Why `int(0) and boolean` returns `int(0)` instead `boolean(false)`?

Question

Specifically (I don't know if it can happen in others case), when I do int(0) && boolean with myString.length && myString === "true" when myString = "", it returns 0 instead of returns a boolean.

alert((function() {
    var myString = "";
    return myString.length && myString === "true";
})());

I know that I can fix it by do myString.length !== 0 or casting with Boolean. But I like to understand why && don't force cast the left side to boolean.

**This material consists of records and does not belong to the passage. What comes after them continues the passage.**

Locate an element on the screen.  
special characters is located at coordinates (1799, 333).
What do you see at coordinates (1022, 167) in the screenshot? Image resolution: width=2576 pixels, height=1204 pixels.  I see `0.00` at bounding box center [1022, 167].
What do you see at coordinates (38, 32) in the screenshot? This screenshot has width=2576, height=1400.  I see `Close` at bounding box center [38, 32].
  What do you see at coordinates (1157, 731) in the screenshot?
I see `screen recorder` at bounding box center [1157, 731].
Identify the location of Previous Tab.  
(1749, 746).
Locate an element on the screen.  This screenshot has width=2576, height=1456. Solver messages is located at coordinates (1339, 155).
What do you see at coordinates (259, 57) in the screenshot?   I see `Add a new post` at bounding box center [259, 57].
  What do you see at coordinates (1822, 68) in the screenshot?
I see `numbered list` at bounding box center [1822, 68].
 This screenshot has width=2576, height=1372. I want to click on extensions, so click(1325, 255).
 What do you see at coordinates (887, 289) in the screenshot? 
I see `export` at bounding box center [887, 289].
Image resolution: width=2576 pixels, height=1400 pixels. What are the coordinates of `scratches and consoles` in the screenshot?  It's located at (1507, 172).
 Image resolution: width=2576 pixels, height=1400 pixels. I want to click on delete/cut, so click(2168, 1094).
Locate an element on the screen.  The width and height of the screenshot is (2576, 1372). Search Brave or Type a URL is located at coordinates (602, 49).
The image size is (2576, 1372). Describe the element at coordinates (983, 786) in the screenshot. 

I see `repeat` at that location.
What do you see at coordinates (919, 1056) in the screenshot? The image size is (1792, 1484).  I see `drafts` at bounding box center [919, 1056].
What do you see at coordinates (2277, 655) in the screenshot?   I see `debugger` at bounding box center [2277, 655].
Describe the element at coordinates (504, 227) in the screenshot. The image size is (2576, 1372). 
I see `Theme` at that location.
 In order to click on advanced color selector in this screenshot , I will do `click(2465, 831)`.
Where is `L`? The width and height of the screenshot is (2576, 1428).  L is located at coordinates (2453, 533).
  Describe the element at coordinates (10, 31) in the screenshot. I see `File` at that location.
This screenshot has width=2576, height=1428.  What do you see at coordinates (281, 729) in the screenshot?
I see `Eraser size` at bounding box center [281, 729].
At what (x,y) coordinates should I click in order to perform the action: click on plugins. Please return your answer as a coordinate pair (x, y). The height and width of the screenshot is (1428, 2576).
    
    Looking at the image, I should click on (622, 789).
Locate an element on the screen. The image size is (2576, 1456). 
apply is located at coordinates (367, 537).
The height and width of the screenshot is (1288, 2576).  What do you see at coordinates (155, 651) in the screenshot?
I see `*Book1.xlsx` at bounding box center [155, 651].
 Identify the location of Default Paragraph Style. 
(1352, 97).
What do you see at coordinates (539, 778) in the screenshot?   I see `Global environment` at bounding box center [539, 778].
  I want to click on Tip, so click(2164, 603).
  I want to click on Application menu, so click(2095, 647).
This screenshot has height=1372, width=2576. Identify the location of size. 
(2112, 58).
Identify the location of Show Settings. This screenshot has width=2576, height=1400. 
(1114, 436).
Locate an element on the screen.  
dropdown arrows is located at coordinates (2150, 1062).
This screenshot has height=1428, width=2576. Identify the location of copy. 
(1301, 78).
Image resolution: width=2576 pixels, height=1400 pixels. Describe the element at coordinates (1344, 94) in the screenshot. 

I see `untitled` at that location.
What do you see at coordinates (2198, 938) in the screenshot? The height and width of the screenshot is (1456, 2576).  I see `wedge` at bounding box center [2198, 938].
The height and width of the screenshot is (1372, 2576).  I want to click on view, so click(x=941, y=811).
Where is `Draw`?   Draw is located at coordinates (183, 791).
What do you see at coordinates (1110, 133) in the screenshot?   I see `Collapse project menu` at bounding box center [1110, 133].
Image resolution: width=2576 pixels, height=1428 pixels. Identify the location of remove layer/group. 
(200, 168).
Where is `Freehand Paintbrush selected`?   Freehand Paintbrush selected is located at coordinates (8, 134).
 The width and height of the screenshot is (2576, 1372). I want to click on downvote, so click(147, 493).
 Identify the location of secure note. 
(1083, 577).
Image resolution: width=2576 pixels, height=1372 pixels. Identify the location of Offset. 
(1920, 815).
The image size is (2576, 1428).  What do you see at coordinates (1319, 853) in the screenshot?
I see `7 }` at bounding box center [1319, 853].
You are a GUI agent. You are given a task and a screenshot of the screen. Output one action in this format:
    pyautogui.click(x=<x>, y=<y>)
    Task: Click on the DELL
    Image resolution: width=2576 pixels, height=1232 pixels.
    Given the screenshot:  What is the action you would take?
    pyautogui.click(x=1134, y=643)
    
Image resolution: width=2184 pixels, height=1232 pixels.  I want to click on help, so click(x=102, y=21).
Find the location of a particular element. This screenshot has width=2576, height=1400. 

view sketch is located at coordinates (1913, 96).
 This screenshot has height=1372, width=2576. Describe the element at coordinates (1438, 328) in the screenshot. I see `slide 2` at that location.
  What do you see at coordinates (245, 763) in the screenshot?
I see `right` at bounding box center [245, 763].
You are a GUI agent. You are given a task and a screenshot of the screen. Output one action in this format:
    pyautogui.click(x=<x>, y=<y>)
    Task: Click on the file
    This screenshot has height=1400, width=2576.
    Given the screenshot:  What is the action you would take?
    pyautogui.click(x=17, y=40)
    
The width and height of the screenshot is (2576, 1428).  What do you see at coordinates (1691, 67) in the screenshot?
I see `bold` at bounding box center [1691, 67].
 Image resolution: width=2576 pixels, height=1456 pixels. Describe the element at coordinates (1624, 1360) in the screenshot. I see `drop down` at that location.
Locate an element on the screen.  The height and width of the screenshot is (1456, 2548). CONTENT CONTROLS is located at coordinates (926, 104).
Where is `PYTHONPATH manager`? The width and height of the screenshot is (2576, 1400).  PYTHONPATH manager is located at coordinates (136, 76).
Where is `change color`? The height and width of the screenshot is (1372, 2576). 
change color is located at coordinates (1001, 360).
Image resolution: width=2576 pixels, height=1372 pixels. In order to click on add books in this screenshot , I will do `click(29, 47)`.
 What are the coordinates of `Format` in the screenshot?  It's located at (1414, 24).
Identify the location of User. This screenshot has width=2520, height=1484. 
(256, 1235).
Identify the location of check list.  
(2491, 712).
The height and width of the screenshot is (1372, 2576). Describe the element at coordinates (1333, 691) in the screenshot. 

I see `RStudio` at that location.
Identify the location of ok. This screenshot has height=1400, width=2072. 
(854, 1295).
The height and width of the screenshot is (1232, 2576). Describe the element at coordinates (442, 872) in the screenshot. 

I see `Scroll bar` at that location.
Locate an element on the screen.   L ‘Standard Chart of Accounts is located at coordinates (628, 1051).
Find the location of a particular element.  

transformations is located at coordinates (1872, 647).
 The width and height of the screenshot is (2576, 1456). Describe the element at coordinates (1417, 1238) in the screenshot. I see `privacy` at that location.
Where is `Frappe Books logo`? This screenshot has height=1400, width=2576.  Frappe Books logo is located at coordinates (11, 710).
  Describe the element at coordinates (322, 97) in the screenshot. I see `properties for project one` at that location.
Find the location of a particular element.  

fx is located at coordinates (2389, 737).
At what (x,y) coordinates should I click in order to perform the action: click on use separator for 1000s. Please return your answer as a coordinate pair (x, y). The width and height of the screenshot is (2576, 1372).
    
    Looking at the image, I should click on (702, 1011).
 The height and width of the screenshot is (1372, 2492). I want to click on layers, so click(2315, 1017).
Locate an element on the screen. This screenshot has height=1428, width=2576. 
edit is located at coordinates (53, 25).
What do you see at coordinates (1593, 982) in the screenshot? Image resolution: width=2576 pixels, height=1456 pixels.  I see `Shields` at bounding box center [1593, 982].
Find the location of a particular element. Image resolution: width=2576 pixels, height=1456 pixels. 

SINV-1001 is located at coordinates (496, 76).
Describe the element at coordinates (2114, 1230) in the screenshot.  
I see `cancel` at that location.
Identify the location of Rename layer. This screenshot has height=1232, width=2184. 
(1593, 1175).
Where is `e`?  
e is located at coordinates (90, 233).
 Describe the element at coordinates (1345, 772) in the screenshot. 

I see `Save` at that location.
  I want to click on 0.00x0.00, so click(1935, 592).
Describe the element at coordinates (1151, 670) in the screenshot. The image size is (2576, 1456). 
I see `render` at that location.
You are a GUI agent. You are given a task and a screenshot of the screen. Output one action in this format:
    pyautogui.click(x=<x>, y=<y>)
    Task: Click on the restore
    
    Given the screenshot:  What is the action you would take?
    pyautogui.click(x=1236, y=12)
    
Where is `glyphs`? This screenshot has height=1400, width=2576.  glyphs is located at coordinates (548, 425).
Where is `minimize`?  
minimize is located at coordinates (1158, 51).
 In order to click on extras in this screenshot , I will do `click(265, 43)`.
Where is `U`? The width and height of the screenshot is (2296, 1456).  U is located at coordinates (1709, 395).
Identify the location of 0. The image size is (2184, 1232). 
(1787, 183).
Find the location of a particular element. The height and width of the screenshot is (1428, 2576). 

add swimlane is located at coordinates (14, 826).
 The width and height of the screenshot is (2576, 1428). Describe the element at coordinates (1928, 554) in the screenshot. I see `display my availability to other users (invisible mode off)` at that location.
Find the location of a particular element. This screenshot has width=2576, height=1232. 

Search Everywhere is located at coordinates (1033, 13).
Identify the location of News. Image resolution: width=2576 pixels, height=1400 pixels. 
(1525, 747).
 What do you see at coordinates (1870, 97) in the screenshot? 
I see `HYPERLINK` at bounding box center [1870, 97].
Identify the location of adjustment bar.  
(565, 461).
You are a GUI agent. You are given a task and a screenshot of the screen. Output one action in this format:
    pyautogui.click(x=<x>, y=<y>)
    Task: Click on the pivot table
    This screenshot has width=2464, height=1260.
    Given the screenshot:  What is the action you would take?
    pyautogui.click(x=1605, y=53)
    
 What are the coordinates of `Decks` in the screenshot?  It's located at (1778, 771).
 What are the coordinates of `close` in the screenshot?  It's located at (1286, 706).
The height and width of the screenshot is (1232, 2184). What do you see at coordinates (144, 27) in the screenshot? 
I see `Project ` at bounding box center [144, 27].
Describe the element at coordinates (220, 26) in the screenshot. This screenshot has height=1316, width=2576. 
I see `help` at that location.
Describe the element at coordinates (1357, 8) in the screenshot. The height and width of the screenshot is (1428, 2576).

Live example: http://jsfiddle.net/uqma4ahm/1/

Answer 1

The && operator yields the left hand value if it is false-y¹ and the right-hand value otherwise. (Unlike some languages, it is not guaranteed to evaluate to true or false!)

TTL for A && B:

A         B     (A && B)
false-y   -     A
truth-y   -     B

To make sure that only true or false is returned, it is easy to apply (double) negation:

return !!(myString.length && myString === "true")

or, equivalently

return !(!myString.length || myString !== "true")

Here is the negation TTL which leads to deriving !!(false-y) => false and !!(truth-y) => true.

A         !A      !(!A)
false-y   true    false
truth-y   false   true

---

¹ In JavaScript the false-y values are false 0, "", null, undefined, NaN. While everything else is truth-y.

Answer 2

The && operator in JavaScript returns the actual value of whichever one of its subexpression operands is last evaluated. In your case, when .length is 0, that expression is the last to be evaluated because 0 is "falsy".

The operator does perform a coercion to boolean of the subexpression value(s), but it only uses that result to determine how to proceed. The overall value of the && is thus not necessarily boolean; it will be boolean only when the last subexpression evaluated had a boolean result.

This JavaScript behavior is distinctly different from the behavior of the similar operator in C, C++, Java, etc.